Problem to solve: Give back exactly the stretch of data below from the line holding "590x400 pixels." through the line holding "Task: Click the Atmel", both ends included, and leave the remaining lines out.

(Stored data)
● ● ● ●

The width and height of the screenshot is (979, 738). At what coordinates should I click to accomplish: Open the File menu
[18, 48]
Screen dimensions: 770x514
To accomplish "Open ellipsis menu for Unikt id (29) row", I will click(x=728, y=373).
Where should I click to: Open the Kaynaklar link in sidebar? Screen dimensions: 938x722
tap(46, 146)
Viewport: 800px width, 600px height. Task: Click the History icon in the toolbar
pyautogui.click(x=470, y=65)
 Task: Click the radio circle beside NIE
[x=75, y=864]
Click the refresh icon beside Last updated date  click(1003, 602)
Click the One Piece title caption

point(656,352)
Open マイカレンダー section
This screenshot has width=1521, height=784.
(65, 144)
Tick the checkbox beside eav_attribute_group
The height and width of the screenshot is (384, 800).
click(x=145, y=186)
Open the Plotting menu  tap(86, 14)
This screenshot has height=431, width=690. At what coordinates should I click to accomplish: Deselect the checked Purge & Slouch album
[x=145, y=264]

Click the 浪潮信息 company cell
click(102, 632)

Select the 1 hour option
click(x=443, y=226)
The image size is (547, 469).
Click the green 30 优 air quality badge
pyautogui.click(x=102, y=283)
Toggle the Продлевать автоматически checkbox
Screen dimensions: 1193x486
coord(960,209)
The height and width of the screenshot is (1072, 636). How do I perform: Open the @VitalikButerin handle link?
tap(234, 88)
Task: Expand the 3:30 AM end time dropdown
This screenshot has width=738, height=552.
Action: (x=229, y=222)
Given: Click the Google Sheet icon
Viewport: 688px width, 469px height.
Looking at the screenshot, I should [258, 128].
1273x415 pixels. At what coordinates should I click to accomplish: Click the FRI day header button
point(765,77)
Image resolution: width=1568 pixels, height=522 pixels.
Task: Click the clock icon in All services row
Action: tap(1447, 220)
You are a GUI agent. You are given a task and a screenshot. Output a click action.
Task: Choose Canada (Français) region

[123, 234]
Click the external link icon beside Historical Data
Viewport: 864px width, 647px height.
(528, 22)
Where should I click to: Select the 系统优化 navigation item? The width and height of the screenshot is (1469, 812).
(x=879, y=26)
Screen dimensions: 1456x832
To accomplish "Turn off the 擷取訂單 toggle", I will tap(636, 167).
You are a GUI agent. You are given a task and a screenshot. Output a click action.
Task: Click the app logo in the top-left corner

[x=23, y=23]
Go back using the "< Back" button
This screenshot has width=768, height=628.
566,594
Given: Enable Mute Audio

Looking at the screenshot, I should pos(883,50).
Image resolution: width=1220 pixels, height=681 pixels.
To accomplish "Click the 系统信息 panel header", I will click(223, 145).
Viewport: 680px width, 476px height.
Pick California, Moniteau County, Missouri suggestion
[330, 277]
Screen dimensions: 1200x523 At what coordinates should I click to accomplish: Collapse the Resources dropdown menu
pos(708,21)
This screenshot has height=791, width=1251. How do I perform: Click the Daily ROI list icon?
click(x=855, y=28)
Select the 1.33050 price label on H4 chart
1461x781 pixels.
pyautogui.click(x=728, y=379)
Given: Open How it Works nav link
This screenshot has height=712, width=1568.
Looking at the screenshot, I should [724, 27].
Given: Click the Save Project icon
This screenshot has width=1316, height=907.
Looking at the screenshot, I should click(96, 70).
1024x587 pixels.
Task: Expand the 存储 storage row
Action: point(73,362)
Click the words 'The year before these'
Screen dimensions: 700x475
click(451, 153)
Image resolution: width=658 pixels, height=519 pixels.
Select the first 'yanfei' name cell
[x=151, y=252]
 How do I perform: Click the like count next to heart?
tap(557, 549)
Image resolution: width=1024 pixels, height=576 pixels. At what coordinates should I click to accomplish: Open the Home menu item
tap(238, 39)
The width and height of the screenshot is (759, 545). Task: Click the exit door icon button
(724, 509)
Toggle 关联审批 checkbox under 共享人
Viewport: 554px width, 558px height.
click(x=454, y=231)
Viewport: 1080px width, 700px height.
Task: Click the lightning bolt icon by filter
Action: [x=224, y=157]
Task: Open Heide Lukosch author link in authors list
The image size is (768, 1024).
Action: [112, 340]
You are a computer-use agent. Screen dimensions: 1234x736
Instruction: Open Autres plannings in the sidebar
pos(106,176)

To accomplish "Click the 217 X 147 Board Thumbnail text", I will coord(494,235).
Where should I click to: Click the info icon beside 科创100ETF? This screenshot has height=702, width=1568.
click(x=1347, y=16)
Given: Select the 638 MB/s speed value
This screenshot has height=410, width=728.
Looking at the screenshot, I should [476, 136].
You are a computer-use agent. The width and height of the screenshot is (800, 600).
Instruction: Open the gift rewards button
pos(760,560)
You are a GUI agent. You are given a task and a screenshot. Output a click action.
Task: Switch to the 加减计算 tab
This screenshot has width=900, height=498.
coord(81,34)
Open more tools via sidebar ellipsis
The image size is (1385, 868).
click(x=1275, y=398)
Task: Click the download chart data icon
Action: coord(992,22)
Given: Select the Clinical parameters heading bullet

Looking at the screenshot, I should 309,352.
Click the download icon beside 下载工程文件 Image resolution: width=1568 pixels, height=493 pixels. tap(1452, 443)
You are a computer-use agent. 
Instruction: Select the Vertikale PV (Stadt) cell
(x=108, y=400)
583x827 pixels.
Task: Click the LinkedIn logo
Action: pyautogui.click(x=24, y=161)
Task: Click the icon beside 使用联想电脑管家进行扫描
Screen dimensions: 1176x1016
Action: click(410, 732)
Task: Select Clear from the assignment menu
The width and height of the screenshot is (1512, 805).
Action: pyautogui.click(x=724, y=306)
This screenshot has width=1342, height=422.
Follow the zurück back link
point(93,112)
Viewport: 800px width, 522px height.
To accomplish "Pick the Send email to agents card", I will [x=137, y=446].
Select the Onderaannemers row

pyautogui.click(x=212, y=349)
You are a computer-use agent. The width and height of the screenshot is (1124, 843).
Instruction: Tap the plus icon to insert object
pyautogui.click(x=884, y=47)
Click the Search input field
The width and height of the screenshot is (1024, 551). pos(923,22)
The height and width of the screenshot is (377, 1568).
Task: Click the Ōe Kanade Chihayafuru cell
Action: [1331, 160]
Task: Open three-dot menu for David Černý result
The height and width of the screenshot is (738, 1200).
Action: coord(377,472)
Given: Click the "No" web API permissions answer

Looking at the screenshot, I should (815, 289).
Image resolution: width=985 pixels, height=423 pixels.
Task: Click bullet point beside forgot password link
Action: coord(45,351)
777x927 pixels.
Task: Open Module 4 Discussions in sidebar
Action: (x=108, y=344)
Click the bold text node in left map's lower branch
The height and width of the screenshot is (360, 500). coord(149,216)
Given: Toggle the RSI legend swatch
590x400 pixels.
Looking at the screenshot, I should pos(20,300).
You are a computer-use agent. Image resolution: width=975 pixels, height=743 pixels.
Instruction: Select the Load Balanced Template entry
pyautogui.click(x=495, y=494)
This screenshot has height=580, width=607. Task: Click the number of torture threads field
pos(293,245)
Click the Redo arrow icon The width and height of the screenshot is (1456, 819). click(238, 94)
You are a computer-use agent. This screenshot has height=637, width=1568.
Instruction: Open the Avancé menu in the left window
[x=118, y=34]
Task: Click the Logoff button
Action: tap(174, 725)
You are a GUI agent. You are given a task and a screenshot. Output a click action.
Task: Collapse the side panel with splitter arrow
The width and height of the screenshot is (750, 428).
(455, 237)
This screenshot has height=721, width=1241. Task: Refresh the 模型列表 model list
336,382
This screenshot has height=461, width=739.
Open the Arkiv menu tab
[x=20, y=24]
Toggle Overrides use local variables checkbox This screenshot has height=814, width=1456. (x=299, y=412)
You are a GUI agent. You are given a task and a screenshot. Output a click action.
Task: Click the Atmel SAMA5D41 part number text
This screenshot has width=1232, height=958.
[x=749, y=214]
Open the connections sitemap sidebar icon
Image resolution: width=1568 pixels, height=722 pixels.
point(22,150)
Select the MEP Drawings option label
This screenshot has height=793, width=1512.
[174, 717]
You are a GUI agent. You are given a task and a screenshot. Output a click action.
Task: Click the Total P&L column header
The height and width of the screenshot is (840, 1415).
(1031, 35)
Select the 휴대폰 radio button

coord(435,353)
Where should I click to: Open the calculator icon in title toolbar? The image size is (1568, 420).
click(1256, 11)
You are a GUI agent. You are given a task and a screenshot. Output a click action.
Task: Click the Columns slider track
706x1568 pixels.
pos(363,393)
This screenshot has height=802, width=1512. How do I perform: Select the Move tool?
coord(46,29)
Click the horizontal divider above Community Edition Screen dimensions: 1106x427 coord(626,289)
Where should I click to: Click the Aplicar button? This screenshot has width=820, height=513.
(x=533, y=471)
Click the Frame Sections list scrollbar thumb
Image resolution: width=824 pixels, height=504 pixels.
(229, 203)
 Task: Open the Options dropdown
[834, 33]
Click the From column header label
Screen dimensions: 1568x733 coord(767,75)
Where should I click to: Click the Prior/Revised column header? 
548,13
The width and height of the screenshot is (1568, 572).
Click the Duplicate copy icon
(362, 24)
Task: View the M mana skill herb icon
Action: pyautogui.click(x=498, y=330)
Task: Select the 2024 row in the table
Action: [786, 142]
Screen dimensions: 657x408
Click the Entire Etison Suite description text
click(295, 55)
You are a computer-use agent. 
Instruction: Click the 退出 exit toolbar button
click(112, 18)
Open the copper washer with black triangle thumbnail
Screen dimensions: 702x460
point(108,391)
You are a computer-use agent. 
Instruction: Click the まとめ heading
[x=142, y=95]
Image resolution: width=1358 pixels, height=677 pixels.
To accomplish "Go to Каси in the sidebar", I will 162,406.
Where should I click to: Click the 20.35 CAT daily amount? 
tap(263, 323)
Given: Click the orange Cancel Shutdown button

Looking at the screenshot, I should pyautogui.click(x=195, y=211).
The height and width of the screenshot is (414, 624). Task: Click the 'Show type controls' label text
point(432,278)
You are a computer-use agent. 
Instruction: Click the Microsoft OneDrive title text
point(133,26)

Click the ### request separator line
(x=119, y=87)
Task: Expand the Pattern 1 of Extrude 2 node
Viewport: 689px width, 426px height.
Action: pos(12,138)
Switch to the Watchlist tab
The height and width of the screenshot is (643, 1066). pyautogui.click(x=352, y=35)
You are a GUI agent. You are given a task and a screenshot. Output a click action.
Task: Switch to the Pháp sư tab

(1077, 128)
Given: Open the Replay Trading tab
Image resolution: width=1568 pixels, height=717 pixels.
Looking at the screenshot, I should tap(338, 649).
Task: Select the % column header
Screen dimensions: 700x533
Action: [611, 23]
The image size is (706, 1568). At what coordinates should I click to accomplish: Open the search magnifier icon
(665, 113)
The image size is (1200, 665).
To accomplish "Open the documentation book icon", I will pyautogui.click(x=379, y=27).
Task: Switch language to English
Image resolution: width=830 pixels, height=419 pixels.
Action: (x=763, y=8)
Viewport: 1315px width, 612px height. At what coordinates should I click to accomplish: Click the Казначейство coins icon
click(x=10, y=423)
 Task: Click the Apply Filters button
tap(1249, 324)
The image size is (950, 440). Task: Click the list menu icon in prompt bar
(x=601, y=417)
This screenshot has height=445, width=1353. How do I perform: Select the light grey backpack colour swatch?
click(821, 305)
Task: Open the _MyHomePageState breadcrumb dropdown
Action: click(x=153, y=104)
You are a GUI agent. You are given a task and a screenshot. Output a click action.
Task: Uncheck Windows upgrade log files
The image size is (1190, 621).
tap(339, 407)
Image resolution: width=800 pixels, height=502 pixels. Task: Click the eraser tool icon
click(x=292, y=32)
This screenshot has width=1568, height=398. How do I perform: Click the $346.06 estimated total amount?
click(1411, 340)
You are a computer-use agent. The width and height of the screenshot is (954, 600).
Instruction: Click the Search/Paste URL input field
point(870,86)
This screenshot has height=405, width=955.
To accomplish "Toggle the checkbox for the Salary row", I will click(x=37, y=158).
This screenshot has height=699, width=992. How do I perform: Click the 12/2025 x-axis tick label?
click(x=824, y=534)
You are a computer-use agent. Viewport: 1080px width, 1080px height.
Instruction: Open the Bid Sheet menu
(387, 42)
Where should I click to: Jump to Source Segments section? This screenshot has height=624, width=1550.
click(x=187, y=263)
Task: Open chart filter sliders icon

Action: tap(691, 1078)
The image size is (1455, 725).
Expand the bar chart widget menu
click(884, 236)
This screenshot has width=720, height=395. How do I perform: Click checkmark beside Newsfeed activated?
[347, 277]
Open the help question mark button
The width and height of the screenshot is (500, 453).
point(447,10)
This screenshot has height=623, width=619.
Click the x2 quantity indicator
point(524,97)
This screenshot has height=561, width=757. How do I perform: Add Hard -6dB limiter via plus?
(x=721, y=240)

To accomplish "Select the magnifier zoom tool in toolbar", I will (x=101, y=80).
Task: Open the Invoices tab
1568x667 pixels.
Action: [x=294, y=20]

● ● ● ●

The answer:
590x400 pixels.
Looking at the screenshot, I should pos(20,300).
You are a computer-use agent. Image resolution: width=975 pixels, height=743 pixels.
Instruction: Select the Load Balanced Template entry
pyautogui.click(x=495, y=494)
This screenshot has height=580, width=607. Task: Click the number of torture threads field
pos(293,245)
Click the Redo arrow icon The width and height of the screenshot is (1456, 819). click(238, 94)
You are a computer-use agent. This screenshot has height=637, width=1568.
Instruction: Open the Avancé menu in the left window
[x=118, y=34]
Task: Click the Logoff button
Action: tap(174, 725)
You are a GUI agent. You are given a task and a screenshot. Output a click action.
Task: Collapse the side panel with splitter arrow
The width and height of the screenshot is (750, 428).
(455, 237)
This screenshot has height=721, width=1241. Task: Refresh the 模型列表 model list
336,382
This screenshot has height=461, width=739.
Open the Arkiv menu tab
[x=20, y=24]
Toggle Overrides use local variables checkbox This screenshot has height=814, width=1456. (x=299, y=412)
You are a GUI agent. You are given a task and a screenshot. Output a click action.
Task: Click the Atmel SAMA5D41 part number text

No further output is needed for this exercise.